His attitude toward secular music, though, has remained unchanged. It has no place in his life. I asked him how he balanced love and pride in his granddaughter with his religious beliefs.

He said that he has learned not to press the issue. “I spoke to her, but the Spirit told me just to withdraw,” he said. I suggested that perhaps there is some spiritual fulfillment that McLendon is sharing her gift with the world. Without missing a beat, he said, “It belongs to God, not the world.”

I asked McLendon about her grandfather’s attitude toward her career. She said she was hurt when he didn’t congratulate her after she won the Vaughan competition. On the other hand, she knows he’s in her corner.

“I know my Pop Pop loves me,” she said. “I also know that, at this point in his life, he isn’t going to change his mind. As a Christian, I believe God is with me everywhere I go and in everything I do. The church isn’t a building. I never left.”

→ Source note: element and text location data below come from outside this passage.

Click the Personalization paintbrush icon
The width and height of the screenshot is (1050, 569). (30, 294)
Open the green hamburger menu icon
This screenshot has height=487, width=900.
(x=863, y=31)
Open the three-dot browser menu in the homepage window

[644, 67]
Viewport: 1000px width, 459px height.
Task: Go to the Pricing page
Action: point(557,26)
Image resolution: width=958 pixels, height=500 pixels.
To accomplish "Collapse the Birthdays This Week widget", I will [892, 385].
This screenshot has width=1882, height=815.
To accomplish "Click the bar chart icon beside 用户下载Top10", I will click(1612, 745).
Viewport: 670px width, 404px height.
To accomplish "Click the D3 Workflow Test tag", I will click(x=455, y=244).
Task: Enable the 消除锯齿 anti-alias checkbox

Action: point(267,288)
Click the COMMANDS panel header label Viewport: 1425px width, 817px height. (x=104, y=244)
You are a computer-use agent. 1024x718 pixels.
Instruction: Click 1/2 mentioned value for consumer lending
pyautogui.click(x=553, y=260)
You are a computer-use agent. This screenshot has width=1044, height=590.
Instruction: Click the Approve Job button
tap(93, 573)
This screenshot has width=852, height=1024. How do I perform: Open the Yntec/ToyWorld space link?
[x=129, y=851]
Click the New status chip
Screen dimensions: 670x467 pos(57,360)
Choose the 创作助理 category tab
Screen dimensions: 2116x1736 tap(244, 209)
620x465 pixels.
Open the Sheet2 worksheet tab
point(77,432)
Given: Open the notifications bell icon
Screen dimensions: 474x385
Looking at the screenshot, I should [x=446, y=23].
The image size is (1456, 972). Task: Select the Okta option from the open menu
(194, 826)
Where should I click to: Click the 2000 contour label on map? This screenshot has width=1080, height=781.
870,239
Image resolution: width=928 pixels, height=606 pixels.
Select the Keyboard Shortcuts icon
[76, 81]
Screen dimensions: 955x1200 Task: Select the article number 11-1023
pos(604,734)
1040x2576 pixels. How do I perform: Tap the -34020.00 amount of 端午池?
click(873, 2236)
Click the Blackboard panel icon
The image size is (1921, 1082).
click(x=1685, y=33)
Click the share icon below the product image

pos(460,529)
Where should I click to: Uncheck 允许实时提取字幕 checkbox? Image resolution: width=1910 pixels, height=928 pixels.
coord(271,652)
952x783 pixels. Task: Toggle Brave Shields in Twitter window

Antonio McLendon has had these battles with his father over the years. In the interest of peace and love, they eventually declared a truce. “I had to tell my dad at 90, ‘Pop, you did a good job raising us. We are firm believers in Jesus Christ. But I also understand now that God is OK with me working as a musician and not just singing only in church. I’m a Jesus guy to my core.’ I told him, ‘You can count on me. I’m not going to get out there and embarrass you in the world.’ ”

Antonio McLendon celebrates his daughter’s musical triumphs as if they are his own.  

“I never get tired of hearing her, I never get tired of hearing about her,” he said. “It’s like, ‘Wow, you’re doing things I always dreamed I could do.’ I always heard that if your children turn out better than you, you did a good job.”

McLendon has achieved much in a short amount of time. Thanks to her jazz history course, she knows that one of the greatest markers of success is longevity. Vaughan had a 40-year career, Ella Fitzgerald’s career spanned 66 years. McLendon knows that she has barely completed the first leg of a long journey. “I think people may view it as overnight success, but a lot of years go into the art of singing, the art of being a musician,” she said. “I can’t say how long, specifically, but I know it’s going to take a while for me, and I’m prepared for the journey.”

Liner Notes

An earlier version of this story gave an incorrect age for McLendon. She is 22.

William C. Rhoden, the former award-winning sports columnist for The New York Times and author of Forty Million Dollar Slaves, is a writer-at-large for Andscape.